Many would call it a hard luck story after years of maturing from my drunken youthful days, to being under construction and now this vintage and experienced Afro-Latina being. Some may come into this situation, miles away from the thought that they may not be sitting at that same desk they had sat in for years. Forever is on the table for them and job security is in their confidence. They concentrate on the music of what has been, never considering that the drum pattern might ever change. But never underestimate the power of a good song and dance. The best effects of it is in the moments when the sound changes.

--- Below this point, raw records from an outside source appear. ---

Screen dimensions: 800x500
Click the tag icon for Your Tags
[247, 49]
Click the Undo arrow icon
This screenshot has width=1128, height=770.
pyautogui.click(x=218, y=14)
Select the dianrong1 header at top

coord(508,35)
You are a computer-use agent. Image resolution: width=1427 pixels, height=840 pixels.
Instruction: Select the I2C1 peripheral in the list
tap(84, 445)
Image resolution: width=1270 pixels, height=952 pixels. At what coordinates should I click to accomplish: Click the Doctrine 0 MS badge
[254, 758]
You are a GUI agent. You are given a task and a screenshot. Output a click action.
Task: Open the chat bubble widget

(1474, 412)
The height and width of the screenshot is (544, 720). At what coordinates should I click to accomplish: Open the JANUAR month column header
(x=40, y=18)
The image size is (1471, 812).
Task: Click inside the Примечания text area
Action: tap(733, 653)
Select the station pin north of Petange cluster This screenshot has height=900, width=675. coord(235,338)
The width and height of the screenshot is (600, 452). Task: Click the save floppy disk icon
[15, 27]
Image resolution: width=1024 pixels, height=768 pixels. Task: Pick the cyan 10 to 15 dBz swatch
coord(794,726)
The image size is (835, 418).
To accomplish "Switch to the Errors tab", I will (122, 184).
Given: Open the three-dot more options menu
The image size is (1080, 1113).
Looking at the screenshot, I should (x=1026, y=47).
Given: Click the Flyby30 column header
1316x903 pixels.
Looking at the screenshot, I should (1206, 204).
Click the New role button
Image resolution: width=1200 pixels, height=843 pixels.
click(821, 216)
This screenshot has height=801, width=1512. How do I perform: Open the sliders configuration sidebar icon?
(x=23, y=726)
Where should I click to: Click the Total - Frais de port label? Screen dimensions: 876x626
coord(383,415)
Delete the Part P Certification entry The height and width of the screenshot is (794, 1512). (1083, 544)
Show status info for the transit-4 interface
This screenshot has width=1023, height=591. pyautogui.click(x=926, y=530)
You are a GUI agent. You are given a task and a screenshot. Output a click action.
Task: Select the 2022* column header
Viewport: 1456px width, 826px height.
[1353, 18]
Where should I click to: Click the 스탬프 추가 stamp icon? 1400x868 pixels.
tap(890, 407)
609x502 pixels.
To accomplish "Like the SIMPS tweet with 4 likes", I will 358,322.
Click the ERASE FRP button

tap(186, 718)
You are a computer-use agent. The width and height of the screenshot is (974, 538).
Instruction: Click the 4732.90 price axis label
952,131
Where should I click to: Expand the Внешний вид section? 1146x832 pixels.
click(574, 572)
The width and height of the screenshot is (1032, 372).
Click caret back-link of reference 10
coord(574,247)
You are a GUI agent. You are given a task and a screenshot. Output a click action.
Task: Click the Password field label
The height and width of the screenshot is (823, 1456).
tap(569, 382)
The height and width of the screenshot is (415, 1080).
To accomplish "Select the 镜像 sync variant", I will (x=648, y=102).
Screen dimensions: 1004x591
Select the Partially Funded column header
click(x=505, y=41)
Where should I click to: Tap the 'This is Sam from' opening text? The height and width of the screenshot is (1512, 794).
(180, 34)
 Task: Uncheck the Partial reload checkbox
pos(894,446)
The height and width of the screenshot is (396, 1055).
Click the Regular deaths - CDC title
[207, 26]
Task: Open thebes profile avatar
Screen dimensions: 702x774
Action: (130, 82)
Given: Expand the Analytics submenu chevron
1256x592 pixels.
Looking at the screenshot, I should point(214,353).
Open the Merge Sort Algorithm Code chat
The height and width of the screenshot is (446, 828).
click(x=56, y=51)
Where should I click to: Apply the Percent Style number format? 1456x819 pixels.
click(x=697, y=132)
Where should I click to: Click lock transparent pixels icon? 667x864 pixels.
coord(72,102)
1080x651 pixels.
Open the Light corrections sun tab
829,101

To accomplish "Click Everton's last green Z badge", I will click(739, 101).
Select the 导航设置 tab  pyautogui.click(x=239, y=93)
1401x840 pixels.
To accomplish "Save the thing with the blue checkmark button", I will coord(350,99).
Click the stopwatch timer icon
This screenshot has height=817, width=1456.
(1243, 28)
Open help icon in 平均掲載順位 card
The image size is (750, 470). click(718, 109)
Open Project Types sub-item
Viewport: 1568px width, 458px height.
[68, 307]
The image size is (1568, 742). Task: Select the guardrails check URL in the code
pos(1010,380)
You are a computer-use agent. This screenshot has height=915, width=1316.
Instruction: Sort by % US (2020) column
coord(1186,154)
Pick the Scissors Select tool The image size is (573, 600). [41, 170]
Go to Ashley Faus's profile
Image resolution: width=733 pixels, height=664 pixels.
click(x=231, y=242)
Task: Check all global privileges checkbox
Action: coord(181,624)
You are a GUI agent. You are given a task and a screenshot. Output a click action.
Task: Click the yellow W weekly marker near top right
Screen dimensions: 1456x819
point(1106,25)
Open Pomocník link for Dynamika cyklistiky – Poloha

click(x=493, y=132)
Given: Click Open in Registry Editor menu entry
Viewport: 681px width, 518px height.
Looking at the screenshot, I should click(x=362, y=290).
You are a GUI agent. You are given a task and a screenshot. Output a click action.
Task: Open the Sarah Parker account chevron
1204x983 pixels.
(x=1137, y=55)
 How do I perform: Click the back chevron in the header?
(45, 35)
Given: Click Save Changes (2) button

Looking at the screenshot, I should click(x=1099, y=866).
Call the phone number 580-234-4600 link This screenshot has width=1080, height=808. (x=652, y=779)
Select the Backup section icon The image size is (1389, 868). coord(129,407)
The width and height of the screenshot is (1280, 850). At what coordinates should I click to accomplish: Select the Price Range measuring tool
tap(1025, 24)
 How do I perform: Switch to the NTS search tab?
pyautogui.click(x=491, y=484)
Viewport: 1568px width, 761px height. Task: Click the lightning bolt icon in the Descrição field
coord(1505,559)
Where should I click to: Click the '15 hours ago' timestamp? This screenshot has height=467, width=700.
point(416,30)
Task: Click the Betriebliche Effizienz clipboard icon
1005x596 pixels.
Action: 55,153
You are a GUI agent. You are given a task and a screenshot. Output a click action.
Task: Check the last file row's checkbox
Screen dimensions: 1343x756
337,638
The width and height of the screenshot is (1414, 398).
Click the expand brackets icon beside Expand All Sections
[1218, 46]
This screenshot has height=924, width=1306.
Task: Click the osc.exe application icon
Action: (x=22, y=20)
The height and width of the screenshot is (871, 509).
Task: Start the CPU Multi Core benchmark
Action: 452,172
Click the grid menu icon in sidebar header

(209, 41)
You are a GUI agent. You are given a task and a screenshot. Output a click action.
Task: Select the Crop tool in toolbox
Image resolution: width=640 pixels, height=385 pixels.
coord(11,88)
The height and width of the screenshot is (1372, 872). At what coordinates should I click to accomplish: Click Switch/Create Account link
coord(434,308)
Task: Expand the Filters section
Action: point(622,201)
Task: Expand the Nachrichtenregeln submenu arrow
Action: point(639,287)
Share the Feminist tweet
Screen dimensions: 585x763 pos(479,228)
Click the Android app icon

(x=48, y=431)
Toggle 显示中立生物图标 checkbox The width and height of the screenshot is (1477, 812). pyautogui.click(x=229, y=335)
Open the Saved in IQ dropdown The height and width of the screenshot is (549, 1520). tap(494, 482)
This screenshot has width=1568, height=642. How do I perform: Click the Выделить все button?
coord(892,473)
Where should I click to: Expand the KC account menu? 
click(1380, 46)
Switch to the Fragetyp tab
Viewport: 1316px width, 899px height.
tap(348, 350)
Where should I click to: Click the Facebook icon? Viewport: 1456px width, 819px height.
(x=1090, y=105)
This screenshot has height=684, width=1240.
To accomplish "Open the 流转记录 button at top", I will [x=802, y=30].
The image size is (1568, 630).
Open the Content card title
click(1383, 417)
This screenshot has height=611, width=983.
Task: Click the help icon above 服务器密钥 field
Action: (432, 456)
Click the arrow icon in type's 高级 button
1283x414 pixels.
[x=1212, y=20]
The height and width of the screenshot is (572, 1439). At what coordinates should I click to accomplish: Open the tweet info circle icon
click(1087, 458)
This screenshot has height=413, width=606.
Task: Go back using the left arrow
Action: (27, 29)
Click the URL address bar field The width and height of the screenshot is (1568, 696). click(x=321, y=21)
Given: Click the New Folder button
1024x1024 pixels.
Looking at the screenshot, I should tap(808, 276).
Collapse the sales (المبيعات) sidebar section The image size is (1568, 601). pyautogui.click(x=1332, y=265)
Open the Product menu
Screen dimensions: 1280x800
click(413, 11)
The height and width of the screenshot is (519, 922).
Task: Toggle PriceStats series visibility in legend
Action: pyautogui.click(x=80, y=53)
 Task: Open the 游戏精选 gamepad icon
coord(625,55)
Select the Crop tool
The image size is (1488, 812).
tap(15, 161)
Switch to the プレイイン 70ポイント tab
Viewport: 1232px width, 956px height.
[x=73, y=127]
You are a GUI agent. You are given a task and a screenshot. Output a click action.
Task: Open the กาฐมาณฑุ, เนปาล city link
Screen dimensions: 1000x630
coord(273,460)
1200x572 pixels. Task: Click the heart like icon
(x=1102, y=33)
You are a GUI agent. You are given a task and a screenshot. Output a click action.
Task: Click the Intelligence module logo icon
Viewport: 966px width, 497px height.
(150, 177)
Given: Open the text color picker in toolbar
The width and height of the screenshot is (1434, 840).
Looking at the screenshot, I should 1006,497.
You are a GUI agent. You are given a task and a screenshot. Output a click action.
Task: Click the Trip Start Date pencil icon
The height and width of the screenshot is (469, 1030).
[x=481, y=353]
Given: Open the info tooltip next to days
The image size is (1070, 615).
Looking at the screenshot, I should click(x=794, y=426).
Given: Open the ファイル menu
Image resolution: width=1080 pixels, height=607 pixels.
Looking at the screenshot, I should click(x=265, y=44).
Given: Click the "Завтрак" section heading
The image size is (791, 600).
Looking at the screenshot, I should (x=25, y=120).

All I could hear was heavy feet running across the hard wooden floors through the shallow walls that separated my room from the hallway. He was running like a track star in the midst of spring doing a 400-meter dash.  I heard his energy but it could not be magnetized to my corpse-like body trying to awaken itself from its peaceful slumber. My ears however, picked up the sound, opened my eyes and the words, “why you doing so much running,” came blaring out of my horn. He became my rise and shine alarm after all the calm of REM. I had remmed about doing my own thing from the moment my blossom stemmed. And then it happened like I had daydreamed back then. "Darn that dream," I said and wiped the dew from my eyes that my calm waters had dampened.

And then he opened the door and awakened me to life. Tracking it like the star that he was and telling me that he had been running because he wanted me to play his game with him. All I saw was this different world. All I envisioned behind the new door that had opened was a rung with my name on it that I started climbing behind the door they had closed that left a vacancy of time in my schedule. All I heard was my name being chimed and a vision for the rest of my life. All I remembered was putting the bottle down to consume the natural high of the next chapter that I’d rave and sing about over the airwaves of life in a very sober way. And all I know was that his heavy feet on the hard wooden floors, like music to my ears, gave me a reason to get up and grind.